- _What to do_
Return the data below exactly, stopping after the line with "Aggiorna le preferenze sui cookie (46, 2294)".

═══ Dataset content

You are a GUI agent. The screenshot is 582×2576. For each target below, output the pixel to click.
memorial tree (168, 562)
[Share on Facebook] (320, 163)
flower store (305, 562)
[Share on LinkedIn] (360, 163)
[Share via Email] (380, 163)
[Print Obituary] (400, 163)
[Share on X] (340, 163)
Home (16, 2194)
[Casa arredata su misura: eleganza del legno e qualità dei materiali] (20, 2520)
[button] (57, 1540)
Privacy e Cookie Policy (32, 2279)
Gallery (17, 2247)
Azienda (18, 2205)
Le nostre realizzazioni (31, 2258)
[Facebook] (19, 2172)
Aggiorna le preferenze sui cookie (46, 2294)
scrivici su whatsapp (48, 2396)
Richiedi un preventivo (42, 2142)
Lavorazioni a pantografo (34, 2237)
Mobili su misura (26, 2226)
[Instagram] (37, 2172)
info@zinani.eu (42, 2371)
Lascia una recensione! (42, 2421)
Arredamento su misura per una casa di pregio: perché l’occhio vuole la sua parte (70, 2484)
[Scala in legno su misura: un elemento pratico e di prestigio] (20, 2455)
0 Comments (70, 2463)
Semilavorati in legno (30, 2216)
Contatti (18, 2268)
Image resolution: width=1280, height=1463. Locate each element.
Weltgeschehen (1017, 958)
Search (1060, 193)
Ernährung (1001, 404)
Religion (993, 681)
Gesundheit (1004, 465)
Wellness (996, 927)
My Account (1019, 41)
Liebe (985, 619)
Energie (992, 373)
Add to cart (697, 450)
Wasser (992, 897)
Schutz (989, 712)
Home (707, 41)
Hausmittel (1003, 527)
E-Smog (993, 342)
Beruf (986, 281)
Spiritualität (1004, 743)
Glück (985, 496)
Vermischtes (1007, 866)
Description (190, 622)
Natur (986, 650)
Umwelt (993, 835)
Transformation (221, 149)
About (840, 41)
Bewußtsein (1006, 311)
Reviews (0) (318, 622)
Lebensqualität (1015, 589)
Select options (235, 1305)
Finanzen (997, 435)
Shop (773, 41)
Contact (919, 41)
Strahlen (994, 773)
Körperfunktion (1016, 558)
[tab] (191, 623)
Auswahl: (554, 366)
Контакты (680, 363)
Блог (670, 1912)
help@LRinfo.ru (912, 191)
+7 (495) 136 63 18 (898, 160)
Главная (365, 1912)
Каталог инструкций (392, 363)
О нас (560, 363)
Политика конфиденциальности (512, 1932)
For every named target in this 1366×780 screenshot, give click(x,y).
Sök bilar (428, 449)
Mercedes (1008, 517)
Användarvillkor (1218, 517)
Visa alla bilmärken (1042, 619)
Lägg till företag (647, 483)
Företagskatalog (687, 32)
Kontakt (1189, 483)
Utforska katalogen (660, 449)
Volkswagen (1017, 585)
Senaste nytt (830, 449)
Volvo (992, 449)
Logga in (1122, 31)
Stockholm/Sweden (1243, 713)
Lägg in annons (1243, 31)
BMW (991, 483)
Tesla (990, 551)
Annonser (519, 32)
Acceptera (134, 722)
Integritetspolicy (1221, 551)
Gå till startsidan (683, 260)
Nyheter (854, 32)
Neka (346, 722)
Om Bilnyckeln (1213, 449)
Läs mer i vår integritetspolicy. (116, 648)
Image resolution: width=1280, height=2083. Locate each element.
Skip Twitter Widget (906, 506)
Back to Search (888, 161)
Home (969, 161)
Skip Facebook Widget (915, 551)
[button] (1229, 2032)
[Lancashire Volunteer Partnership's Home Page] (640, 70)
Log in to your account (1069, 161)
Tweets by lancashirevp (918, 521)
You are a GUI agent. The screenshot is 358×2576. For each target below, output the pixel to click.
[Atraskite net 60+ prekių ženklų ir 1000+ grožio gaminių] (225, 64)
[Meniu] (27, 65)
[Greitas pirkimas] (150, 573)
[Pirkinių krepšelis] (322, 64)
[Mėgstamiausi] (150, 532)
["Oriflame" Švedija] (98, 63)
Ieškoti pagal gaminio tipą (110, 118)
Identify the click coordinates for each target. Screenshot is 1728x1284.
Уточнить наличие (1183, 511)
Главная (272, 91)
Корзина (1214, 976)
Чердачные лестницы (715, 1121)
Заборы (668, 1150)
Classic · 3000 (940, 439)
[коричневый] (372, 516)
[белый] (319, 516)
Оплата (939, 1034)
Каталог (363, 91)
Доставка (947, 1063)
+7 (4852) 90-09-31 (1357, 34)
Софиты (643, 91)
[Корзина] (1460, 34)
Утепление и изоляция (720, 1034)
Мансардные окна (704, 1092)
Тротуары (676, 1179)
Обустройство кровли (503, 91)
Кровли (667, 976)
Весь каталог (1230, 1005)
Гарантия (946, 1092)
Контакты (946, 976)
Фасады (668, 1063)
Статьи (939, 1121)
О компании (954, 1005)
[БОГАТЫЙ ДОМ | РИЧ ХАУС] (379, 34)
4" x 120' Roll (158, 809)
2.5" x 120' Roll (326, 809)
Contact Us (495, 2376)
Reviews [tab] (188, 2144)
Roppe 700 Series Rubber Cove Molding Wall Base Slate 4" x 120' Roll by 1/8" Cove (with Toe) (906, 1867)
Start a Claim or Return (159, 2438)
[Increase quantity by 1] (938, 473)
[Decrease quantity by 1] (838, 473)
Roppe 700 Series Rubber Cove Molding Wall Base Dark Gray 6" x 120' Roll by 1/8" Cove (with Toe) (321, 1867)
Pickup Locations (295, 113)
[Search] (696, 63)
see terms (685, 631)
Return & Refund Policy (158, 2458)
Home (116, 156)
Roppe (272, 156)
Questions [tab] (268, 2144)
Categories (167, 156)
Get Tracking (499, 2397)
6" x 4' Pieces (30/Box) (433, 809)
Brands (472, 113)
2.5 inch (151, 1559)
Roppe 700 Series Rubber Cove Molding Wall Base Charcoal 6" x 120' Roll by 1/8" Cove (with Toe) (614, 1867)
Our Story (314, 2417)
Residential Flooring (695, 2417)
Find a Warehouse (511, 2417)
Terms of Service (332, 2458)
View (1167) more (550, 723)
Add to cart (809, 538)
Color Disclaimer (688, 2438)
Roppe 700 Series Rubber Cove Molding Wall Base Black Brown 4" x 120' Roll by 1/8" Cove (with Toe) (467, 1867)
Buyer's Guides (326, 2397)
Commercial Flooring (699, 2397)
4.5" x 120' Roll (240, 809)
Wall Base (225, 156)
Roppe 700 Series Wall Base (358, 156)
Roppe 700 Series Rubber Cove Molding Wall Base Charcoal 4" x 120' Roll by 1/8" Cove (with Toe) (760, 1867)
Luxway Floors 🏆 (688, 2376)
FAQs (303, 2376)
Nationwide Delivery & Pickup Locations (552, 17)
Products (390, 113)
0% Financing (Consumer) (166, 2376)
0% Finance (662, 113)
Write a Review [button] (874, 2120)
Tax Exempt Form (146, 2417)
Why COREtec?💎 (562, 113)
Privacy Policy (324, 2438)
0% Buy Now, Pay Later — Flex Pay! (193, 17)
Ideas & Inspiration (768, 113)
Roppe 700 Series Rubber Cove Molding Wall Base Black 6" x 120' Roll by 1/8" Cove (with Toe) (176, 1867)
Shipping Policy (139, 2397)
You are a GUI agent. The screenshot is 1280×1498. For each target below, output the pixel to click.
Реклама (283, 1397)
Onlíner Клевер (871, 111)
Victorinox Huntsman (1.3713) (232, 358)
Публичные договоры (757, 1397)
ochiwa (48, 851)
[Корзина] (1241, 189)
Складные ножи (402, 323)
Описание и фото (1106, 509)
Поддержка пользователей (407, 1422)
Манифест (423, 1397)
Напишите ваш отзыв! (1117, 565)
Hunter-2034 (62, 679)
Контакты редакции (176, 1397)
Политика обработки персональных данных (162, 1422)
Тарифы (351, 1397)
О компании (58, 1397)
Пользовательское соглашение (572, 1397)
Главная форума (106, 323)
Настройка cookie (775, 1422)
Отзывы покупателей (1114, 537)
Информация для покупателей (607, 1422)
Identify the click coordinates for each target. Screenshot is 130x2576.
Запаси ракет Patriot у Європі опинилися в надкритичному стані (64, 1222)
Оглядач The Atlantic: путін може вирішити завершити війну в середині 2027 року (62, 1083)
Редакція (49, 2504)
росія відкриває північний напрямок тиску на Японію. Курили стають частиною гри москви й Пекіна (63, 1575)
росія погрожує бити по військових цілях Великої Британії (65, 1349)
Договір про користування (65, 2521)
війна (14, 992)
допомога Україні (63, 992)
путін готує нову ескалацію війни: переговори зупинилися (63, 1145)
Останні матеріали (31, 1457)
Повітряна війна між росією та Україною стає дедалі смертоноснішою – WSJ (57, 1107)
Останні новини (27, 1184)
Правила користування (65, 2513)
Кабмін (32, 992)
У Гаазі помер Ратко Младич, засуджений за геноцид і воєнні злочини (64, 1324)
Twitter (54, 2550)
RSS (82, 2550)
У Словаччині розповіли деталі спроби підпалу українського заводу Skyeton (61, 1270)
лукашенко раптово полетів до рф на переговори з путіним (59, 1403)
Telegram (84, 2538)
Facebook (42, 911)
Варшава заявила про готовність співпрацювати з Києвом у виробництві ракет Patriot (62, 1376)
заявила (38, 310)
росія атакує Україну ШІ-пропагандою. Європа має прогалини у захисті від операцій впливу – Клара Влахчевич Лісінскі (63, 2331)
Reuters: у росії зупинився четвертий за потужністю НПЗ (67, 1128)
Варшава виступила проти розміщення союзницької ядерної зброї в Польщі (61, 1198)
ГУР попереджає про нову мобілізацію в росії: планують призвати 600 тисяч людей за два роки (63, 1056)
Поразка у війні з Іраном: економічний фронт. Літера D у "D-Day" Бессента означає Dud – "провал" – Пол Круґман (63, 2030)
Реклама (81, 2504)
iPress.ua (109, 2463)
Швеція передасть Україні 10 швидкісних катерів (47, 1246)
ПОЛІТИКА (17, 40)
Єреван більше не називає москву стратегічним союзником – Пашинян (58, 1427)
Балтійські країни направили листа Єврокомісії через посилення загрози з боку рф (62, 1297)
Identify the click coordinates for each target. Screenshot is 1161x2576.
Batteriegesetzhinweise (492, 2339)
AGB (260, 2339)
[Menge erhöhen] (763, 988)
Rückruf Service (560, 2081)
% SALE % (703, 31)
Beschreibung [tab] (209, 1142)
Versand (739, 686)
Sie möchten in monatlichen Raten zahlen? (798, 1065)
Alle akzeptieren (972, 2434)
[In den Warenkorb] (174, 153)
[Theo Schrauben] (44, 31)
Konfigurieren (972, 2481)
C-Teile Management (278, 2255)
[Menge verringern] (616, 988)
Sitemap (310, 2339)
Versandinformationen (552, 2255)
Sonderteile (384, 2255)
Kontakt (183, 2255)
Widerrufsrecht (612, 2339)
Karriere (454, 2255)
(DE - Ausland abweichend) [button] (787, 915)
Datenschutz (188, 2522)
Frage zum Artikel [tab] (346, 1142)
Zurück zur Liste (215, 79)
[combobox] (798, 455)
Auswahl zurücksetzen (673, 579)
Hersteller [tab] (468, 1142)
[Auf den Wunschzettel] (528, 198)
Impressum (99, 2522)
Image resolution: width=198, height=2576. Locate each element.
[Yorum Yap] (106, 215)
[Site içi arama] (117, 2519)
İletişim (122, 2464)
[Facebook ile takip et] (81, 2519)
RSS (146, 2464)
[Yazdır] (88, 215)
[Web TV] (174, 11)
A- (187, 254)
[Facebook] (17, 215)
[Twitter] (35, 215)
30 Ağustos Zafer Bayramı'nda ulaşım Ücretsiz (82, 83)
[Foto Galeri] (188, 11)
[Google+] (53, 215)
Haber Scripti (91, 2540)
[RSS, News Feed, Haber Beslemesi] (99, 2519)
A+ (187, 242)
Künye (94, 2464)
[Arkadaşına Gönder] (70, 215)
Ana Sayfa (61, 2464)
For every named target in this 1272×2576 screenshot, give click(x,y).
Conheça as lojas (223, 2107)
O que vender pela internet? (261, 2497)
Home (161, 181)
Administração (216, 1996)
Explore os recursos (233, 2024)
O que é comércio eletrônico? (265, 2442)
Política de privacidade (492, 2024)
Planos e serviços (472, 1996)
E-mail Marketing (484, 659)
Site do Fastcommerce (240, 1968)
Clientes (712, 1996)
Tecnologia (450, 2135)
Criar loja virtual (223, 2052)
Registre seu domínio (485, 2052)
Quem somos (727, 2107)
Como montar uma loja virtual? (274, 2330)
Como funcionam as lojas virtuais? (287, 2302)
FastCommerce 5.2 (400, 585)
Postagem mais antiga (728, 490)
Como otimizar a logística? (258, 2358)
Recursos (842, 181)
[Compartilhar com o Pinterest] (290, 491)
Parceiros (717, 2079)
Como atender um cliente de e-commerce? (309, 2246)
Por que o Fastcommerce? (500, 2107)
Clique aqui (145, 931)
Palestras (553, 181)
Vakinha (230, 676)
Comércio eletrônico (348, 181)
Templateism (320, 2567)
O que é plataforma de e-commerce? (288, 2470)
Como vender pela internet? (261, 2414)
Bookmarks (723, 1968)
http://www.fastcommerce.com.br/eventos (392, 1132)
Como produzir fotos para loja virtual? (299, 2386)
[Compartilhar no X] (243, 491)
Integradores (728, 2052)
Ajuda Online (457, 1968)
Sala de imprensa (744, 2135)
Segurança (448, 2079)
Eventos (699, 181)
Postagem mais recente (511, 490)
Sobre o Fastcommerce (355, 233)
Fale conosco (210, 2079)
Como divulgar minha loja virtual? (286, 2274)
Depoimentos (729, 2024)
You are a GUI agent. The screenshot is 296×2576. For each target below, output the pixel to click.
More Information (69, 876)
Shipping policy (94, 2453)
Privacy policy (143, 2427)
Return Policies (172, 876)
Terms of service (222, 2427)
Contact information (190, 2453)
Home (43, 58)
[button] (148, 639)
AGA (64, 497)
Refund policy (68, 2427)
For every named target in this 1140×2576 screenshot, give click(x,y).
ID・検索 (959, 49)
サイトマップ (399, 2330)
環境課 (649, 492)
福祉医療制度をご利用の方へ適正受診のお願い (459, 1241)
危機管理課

══════

- _Exercise answer_
You are a GUI agent. The screenshot is 582×2576. For each target below, output the pixel to click.
memorial tree (168, 562)
[Share on Facebook] (320, 163)
flower store (305, 562)
[Share on LinkedIn] (360, 163)
[Share via Email] (380, 163)
[Print Obituary] (400, 163)
[Share on X] (340, 163)
Home (16, 2194)
[Casa arredata su misura: eleganza del legno e qualità dei materiali] (20, 2520)
[button] (57, 1540)
Privacy e Cookie Policy (32, 2279)
Gallery (17, 2247)
Azienda (18, 2205)
Le nostre realizzazioni (31, 2258)
[Facebook] (19, 2172)
Aggiorna le preferenze sui cookie (46, 2294)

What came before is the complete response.